El presbítero Carlos Zubillaga enseñaba un evangelio comprometido con los pobres, era la influencia de la encíclica Rerum Novarum, que venía para transformar a una iglesia cautelosa. Fue toda una rareza que la mesurada Carora, despertase del letargo, reflejándose en una doctrina tan distinta a su conducta de siglos. Una iglesia inconmovible ante el aire fresco de las reformas, siente que la gestión de aquel entusiasta joven puede terminar por desmontar tradiciones ancladas a siglos de conservatismo. El obispo de Barquisimeto, monseñor Aguedo Felipe Alvarado, decide su traslado a Duaca. La gente protestó su cambio. Más de una lágrima rodó por mejillas apesadumbradas por una decisión no compartida.

Su llegada a Duaca 

Una mañana lluviosa, un sacerdote taciturno, de ojos oblicuos, se quedaba pasmado ante la grandiosidad del hermoso templo duaqueño. Caminó lentamente entre los feligreses que observaban al prelado que trataba de sonreír acompañado de una pequeña maleta. Una habitación austera lo aguardaba. Una cruz de madera en una mesa junto a una imagen de la virgen y un rosario obsequiado por la Sociedad de Jesús en el Huerto eran sus acompañantes. No era fácil comenzar dejando una obra en Carora, su abrupta salida con destino a un pueblo tranquilo y de buen clima eran como los barrotes imaginarios de un rehén incomprendido. Su mente era un mar de contrariedad y tristeza. Sintió que no vislumbraron la magnitud del mensaje. En Duaca comienza paulatinamente a integrarse a la comunidad. Quizás no con la fuerza de su anterior apostolado, pero haciendo énfasis en el compromiso con los necesitados. Sin embargo, comienza a sufrir de alucinaciones que le impiden conciliar el sueño. Las noches son cruentas batallas que trata de enfrentar con rezos. El amanecer consigue a un hombre insomne. Cada día es la misma reyerta con los nervios que agujeran un alma angustiada. Los temores se deslizan por el umbral de su habitación. La noche significa, para él, la intranquilidad de estar a merced. La llegada de la mañana, es la libertad de poder zafarse del imaginario espécimen que lo sacude. Cierra los ojos implorando por todos los santos librarse de aquel gigantesco felino que fantásticamente rondaba en su habitación. Lo escuchaba rugir en el clímax de sus desasosiegos. Horas de angustia y desesperación mientras lo observaba intimidatoriamente desde un rincón. En la jungla de su agitaba imaginación pululaba el animal con supremacía profunda. Sudaba copiosamente mientras las horas son martillazos del destino. Ansía la luz del sol como aquel náufrago que anhela ser rescatado.

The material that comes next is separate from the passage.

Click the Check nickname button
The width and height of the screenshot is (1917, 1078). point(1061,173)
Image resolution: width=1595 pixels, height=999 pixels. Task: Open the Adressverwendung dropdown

En los días de diciembre del año 1911 recrudece la crisis. Ya el tigre no solo aparece en las noches. Ahora es también tormento en las mañanas. La vida del presbítero Carlos Zubillaga es una borrascosa puesta en escena. El 24 de diciembre los feligreses que estaban en el templo lo vieron en veloz estampida atravesar la iglesia hasta subir las escaleras del campanario. Miraba hacia atrás como perseguido por una demoniaca presencia. Quizás exclamaba como Job en horas de abatimiento: «Porque el temor que me espantaba me ha venido, y me ha acontecido lo que yo temía. No he tenido paz, no me aseguré, ni estuve reposado; no obstante, me vino turbación».

Ya a la altura del campanario resbaló para caer al vacío. La gente lo socorrió y en su sangre los pueblos de Carora y Duaca se unieron en un solo corazón. Duró agonizando durante cinco días. Los crespenses estuvieron allí hasta que lo vieron partir en el Ferrocarril Bolívar con rumbo a Barquisimeto, en donde murió. Con él fallecía un prelado con ideas refulgentes de cambio y acción.